¡Mambo! ¡Ese muerto es de nosotros!

¡Mambo! ¡Ese muerto es de nosotros!

LEILA ROLDÁN
Por su cojera, había llegado muy despacio hasta el cadáver de su hijo; el sonido del yeso golpeando el piso fue acallando las voces y, con el padre frente al ataúd, el silencio fue total. «Esta fue la última mala noche que tu madre y yo pasamos por ti», le dijo el padre, levantando mucho la voz, «nunca quisiste trabajar y lo que te pasó, te pasó por no hacerme caso; aunque sea por una sola vez se va a hacer como yo digo, a ti te vamos a enterrar hoy a las cuatro», y dio la espalda. Entonces los muchachos protestaron. «¡Mambo! ¡Ese muerto es de nosotros!», gritaron, y sobre una camioneta estacionada hicieron sonar dos grandes bocinas con música para bailar. Del colmado empezaron a salir cervezas frías, de las mismas que antes bebía el muerto.  

Algunas personas del vecindario no participaron en la vela de ese paladín del barrio. Tenían miedo de los disparos al aire y del alboroto prepotente de los guapos cuando se emborrachaban. Esas personas, que habían visto honores póstumos similares otras veces, cerraron sus puertas y ventanas hasta que terminara esa multitudinaria manifestación de solidaridad. Pero eran las menos. La celebración estaba llena de hombres y mujeres del lugar.

En el colmado donde se había organizado la ceremonia fúnebre, entre trago y «perreo» las hazañas del difunto eran la conversación normal. Los relatos sobre el origen de sus muchas cicatrices lo retrataban como el campeón de las riñas de los suburbios. La devoción de sus amigos lo describía como un héroe, defensor de los más flojos. Los obsequios que las mujeres depositaban junto a su cuerpo lo delataban como un macho curtido. Flores, crucifijos y hasta lentes de sol cubrían la frialdad de su piel. En susurros se opinó que manejaba dinero gracias a sus contactos en puntos contiguos. Nadie mencionó su incriminación en la herida de bala, no bien curada aún, en la pierna de su papá.

Al llegar la hora señalada, y aunque el velorio estaba en sus buenas, ninguno se atrevió a contradecir la voluntad del padre. Muchos se disputaron el trabajo de cargar la caja, algunos, incluso, sin soltar la botella. Aparecieron las guaguas y, luego de un bullicioso desfile por los callejones, enrumbaron hacia el cementerio.

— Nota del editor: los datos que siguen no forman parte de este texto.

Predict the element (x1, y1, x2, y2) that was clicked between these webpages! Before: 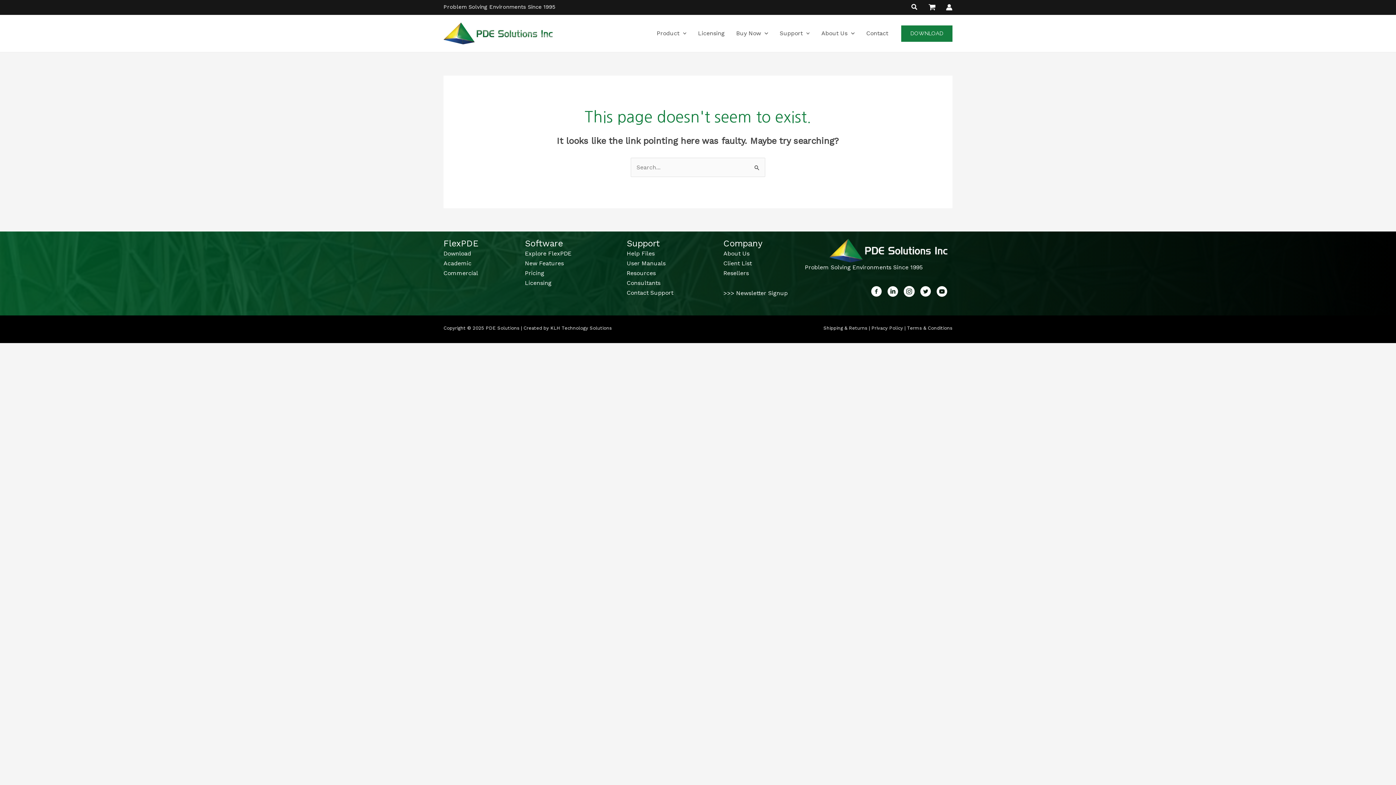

Los padres no pudieron más que observar a distancia el espectáculo, ella llorosa, él con los ojos secos y la expresión sombría. El barrio enterraba al hijo que administró a su antojo los mayores disgustos familiares.

Al día siguiente una vecina, tal vez la misma que el día anterior apartó contrariada la cruz del pecho endurecido, contó al padre su sueño: el muerto estaba al revés. De vuelta al cementerio, tuvo que dar muchas explicaciones a las autoridades, como muchas veces hizo en la vida de su hijo, para obtener el permiso de levantar la lápida. Gastó los últimos miles de pesos que su humilde negocio le había dejado en la operación de enderezar el ataúd.

La prensa no se enteró. Los muertos notorios de otros sectores ocuparon primeras planas por sus también extraordinarias exequias. Algunos comentaristas matutinos recordaron los funerales de varios dictadores del pasado, cuya inhumación se acompañaba de desfiles multitudinarios y fastuosos honores, mientras otros trataban de elaborar análisis sociológicos de los nuevos «antivalores» barriales. Hasta en Internet se discutió la necesidad de enfocar los novedosos enterramientos con mayor seriedad intelectual y sin doble moral.

Mientras tanto, otros muertos eran enterrados por sus deudos con lágrimas en los ojos, sin tiros ni cervezas, bajo el murmullo de una oración silenciosa. Pero esos no eran los muertos populares, esos eran, simplemente, los muertos anónimos de una vida más discreta.